[SELECTED EXTRACT Boundary: Start]
Hive tutorial 6 – Analytic functions RANK, DENSE_RANK, ROW_NUMBER, CUME_DIST, PERCENT_RANK, NTILE, LEAD, LAG, FIRST_VALUE, LAST_VALUE and Sampling

Analytic functions are usually used with OVER, PARTITION BY, ORDER BY, and the windowing specification.

Standard aggregations – COUNT(), SUM(), MIN(), MAX(),AVG() are the standard aggregation.

RANK – It ranks items in a group, such as finding the top N rows for specific conditions.

SELECT a.service_id, a.network_device_id, 
a.device_sub_element_id, a.timestamp
FROM (
SELECT s.service_id,h.network_device_id,h.device_sub_element_id,
h.timestamp,rank() over 
(partition by s.service_id order by h.timestamp DESC) as rank
FROM hlog_processed_table_name h
INNER JOIN service_table_name s
ON h.network_device_id =s.element_name 
AND h.device_sub_element_id = s.subelement_name
WHERE h.datestamp='date' AND s.datestamp = 'date'
) a
WHERE a.rank=1;

DENSE_RANK – It is similar to RANK, but leaves no gaps in the ranking sequence when there are ties. For example, if we rank a match using DENSE_RANK and had two players tie for second place, we would see that the two players were in second place and that the next person is ranked as third. However, the RANK function would also rank two people in second place, but the next person would be in fourth place.
[SELECTED EXTRACT Boundary: End]
[PROVIDED DATA Boundary: Start]
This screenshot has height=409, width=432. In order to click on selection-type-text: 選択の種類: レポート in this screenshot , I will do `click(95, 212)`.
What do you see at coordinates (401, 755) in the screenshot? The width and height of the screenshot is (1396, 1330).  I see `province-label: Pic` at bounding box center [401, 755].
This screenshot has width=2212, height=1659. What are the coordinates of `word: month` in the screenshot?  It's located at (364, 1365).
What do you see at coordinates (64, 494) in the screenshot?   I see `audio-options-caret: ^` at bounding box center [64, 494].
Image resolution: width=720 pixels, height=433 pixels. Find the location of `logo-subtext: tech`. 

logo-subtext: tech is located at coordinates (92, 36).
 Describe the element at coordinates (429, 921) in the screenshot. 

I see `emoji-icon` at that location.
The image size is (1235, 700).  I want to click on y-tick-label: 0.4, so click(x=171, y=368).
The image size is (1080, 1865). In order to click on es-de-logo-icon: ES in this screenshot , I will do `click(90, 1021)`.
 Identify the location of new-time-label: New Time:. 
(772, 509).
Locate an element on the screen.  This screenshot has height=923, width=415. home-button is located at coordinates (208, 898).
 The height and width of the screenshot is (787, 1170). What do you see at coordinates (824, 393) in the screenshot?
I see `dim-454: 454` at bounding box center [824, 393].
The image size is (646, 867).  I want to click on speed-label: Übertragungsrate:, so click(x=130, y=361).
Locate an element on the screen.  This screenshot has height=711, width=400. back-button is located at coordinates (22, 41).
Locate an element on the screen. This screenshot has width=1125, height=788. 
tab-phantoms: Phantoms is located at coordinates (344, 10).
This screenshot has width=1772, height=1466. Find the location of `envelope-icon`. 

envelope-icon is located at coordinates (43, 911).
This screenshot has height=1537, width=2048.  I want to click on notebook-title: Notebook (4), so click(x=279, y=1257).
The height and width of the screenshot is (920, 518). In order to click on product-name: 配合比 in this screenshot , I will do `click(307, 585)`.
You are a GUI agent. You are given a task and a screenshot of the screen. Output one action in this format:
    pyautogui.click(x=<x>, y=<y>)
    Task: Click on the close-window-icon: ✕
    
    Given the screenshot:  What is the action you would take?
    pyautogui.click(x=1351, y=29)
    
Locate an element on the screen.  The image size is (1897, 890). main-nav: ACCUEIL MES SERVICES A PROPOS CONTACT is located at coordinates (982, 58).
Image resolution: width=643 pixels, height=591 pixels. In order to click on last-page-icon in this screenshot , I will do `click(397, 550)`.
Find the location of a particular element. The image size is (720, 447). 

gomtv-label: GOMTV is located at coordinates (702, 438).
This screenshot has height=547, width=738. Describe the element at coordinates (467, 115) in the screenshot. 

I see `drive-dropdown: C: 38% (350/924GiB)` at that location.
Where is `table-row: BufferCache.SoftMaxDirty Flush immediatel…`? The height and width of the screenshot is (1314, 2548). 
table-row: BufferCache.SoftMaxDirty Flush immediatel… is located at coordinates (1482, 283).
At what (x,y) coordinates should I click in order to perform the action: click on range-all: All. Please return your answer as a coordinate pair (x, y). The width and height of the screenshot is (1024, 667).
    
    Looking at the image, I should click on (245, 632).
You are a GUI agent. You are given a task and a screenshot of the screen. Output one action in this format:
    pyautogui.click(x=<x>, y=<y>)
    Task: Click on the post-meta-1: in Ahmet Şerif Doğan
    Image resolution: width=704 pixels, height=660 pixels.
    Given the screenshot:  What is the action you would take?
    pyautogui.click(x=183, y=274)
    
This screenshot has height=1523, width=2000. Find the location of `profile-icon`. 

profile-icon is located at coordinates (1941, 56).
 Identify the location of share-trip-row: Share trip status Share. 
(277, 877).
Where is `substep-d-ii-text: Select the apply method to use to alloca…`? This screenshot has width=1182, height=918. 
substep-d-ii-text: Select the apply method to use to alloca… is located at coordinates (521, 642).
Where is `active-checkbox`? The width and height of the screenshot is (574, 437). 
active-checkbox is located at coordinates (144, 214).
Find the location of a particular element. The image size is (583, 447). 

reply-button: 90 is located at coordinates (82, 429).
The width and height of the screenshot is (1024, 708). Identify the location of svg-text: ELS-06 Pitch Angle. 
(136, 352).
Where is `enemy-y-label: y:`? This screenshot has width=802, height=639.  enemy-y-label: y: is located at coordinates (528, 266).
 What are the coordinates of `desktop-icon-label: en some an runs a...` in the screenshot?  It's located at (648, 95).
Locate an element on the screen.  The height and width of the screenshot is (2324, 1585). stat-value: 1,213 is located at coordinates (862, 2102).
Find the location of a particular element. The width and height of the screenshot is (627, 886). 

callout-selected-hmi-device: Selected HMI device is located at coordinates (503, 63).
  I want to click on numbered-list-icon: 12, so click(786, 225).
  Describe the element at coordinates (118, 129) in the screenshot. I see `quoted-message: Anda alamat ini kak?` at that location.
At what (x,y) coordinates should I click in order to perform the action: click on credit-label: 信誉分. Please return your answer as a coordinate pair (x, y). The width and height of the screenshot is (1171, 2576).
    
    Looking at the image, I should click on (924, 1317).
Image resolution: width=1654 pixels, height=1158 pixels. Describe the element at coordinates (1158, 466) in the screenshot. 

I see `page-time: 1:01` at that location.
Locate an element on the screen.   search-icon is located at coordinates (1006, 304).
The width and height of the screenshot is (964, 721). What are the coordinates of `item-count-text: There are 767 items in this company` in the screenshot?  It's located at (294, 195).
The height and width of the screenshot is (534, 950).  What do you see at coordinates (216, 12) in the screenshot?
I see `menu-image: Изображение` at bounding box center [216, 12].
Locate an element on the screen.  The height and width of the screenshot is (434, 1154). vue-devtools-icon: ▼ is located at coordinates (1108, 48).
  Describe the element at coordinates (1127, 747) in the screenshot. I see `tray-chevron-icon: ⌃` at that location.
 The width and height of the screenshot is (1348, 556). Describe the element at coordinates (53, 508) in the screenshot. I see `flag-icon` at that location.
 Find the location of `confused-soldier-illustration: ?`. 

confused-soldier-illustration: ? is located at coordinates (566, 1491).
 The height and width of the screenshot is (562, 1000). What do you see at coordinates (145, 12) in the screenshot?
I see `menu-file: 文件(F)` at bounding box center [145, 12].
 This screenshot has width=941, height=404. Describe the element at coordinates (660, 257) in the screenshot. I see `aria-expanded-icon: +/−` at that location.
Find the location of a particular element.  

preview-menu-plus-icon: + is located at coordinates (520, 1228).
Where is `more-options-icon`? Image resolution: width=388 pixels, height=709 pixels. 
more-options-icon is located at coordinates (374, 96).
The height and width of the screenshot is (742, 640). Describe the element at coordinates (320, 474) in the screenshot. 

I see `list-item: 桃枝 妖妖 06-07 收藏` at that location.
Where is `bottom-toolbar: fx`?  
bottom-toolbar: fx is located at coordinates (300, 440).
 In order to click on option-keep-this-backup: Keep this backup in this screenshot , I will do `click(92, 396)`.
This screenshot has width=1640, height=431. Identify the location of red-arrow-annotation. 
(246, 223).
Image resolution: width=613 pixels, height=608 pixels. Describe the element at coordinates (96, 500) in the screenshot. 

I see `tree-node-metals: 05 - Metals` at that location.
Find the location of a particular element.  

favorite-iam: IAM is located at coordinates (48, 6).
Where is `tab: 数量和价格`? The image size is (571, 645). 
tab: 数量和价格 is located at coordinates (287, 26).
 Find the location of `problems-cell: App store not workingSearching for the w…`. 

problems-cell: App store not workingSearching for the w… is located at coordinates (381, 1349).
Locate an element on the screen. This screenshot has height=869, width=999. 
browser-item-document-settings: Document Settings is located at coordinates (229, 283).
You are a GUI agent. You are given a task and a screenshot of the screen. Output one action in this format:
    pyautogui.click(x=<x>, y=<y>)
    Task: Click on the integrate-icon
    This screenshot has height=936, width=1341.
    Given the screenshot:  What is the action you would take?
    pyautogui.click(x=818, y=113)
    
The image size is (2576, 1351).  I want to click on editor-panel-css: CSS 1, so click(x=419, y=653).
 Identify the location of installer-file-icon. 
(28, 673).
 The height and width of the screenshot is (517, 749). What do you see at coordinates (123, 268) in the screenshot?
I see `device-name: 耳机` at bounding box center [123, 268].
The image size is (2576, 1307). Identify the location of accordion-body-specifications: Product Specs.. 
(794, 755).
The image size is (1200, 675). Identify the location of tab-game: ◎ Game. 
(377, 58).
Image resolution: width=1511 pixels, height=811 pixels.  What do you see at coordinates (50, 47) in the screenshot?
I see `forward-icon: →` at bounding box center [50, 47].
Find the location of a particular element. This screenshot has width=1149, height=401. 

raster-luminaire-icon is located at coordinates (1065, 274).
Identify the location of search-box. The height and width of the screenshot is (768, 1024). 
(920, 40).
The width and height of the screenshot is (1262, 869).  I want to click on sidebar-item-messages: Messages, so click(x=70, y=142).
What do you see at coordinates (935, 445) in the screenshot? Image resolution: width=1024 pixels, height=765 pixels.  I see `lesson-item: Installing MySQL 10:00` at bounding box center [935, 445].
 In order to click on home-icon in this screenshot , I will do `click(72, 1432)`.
[PROVIDED DATA Boundary: End]
*YOUR TASKS*:
1. Translate this sentence from the Hive tutorial into Spanish: "Analytic functions are usually used with OVER, PARTITION BY, ORDER BY, and the windowing specification."
2. Write out the passage of the Hive tutorial from "Analytic functions are" up to and including "the standard aggregation.", keeping every character unchanged.

*SOLUTIONS TO THE PROBLEMS*:
1. Las funciones analíticas suelen usarse con OVER, PARTITION BY, ORDER BY y la especificación de ventana.

2.
Analytic functions are usually used with OVER, PARTITION BY, ORDER BY, and the windowing specification.

Standard aggregations – COUNT(), SUM(), MIN(), MAX(),AVG() are the standard aggregation.